Sequencing of the HCV 5ʹ UTR was performed with a forward primer (red color), and the nucleotide similarity of the 5ʹ UTR sequence was checked by using multiple alignment fast Fourier transform (MAFFT version 7 software: https://mafft.cbrc.jp/alignment/server/large.html). All the sequences show significant similarity with sample 1, and sequence no. 22 shows significant similarity with sequences no. 1 and 28.

Discussion

Hepatitis C virus (HCV) has a broad range of genotypes and quasispecies due to frequent genetic mutations in its RNA. The identification of HCV genotypes through direct sequencing of the 5ʹ-UTR (Fig. 5) is a great technique because it does not require pattern processing steps and uses amplified products obtained from one-step, nonnested PCR. Additionally, direct sequencing of PCR products provides more comprehensive sequence information than different genotyping analyses. Different studies have reported that the HCV 5ʹ-UTR of 324 to 341 nucleotide sequences is the most conserved region22 and can be used for the sequence-based identification of HCV genotypes17,18,19,20,21,22,23.

Figure 5
figure 5

Flow chart of the phylogenetic tree analysis of HCV cirrhotic patients.

The purpose of the current research work was to identify different HCV genotypes from the 5ʹ UTR isolated from patients of the Khyber Pakhtunkhwa (KP) region of Pakistan. The results showed that different genotypes were present in the phylogenetic tree, and genotype 3 was noted as the most predominant. Genotype 3 (a, b) was reported in 26 (59%) isolates of the phylogenetic tree and coincided with the position of each genotype 1, 2, and 4. Sequence conservation in the 5ʹ-UTR HCV genome is vital for the detection of genotypes by sequence evaluation from samples that are not typed with more generally used assays. In the geographic area of Pakistan, HCV genotypes have varied distributions. Genotype 3 was detected more than the other genotypes in this area, as clearly stated in the study of Idress and Riazudin24.

Another finding of the study was that genotypes 1 and 2 are also found in this area. Genotypes 1 and 2 are mostly found in Europe and East Asian countries. The detection of these genotypes in KP revealed the immigration of people from one state to another25. The rise of genotypes 1 and 2 also causes major problems during treatment, as these patients show less response to antiviral drugs26. The occurrence of genotype 2 was also previously reported but was very rare in the local province and neighboring states of Pakistan24.

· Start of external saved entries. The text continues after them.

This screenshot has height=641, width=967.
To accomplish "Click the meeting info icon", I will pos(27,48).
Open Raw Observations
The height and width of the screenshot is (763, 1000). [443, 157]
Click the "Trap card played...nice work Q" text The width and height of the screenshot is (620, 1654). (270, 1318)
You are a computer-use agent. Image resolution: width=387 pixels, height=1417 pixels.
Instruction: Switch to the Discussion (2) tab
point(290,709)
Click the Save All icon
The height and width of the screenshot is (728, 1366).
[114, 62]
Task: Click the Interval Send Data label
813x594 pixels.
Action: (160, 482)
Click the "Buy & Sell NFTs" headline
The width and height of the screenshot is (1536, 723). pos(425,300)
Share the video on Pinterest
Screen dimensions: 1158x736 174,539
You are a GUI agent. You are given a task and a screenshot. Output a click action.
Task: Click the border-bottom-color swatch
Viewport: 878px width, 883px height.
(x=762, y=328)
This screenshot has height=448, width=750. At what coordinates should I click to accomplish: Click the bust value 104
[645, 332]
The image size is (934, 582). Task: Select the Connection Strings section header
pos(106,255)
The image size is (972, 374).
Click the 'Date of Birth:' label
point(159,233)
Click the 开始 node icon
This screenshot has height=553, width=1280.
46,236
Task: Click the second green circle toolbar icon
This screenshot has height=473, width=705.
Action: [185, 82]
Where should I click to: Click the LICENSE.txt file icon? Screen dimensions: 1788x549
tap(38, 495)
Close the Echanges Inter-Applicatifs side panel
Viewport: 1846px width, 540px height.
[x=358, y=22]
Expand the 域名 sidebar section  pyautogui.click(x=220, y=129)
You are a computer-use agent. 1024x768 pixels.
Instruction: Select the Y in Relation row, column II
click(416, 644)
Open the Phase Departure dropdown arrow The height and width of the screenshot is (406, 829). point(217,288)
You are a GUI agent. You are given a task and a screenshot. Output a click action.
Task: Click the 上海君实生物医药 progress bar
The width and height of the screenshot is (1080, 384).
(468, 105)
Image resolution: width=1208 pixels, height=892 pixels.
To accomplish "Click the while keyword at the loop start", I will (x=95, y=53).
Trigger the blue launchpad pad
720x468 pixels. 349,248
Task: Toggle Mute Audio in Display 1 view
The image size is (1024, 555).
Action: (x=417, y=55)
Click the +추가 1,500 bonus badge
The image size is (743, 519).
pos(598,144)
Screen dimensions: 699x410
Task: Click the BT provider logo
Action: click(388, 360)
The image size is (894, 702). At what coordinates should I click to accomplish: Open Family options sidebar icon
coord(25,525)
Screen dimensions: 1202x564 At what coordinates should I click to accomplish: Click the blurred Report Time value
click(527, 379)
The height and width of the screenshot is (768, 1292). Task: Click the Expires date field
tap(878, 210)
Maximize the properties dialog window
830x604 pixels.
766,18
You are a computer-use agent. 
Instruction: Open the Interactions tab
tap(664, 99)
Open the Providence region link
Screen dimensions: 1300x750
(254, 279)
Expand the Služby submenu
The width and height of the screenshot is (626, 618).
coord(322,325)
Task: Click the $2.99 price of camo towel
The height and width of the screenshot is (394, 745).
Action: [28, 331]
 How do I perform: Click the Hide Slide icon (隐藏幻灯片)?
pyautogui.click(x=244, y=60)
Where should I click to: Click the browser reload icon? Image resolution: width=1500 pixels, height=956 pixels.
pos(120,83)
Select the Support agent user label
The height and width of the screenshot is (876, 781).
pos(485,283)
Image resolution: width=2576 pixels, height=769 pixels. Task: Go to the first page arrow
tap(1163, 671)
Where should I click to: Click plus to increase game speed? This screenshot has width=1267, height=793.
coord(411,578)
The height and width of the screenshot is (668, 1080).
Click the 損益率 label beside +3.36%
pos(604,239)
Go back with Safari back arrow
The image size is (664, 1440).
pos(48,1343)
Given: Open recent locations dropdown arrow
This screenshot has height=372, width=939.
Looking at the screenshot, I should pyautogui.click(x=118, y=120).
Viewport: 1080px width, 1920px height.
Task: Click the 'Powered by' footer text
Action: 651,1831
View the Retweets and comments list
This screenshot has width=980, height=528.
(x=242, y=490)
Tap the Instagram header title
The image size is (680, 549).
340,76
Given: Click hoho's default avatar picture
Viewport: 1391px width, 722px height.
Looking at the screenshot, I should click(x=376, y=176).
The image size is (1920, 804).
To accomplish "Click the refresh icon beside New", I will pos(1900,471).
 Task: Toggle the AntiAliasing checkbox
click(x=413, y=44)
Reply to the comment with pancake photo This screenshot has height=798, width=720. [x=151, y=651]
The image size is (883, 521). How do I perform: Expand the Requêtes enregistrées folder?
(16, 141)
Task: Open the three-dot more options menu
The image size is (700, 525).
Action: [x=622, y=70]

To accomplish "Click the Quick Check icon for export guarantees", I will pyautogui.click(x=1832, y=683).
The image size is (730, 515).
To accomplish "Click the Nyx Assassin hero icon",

One of the main important findings of our results was that genotype 4 was found very rarely in our state. Recently, HCV genotype 4 has spread in parts of Europe due to variations in the populace structure, ways of transmission and migration. The characteristics of genotype 4 infection and proper therapeutic programs are not well described27. Genotype 4 is mostly found in Northern Africa and the Middle East (Egypt, Iran). As these are neighboring countries of Pakistan, immigration could be a factor28,29,30. In general, in this study, the number of samples was small, and available funding was limited. Further study with a larger number of samples is necessary to completely identify the genotypes of this region.

Conclusion

The study concludes that genotype 3a is the predominant genotype of HCV in the Khyber Pakhtunkhwa region, Pakistan. Direct sequencing of the 5ʹ UTR is a valuable method for clinical detection of different HCV genotypes. Genotype 4 was rarely detected in the tribal area of Khyber Pakhtunkhwa. I am very thankful to the gastroenterology laboratories of tertiary hospitals of Peshawar and the diagnostic laboratory of the Centre of Biotechnology and Microbiology University of Peshawar, Pakistan. I am highly thankful to the Institute of Pathology, in particular to the Laboratory of Translational Molecular Pathology (University Hospital of Cologne Germany) and Prof. Dr. Margarete Odenthal for the helpful discussions and in proofreading of the manuscript.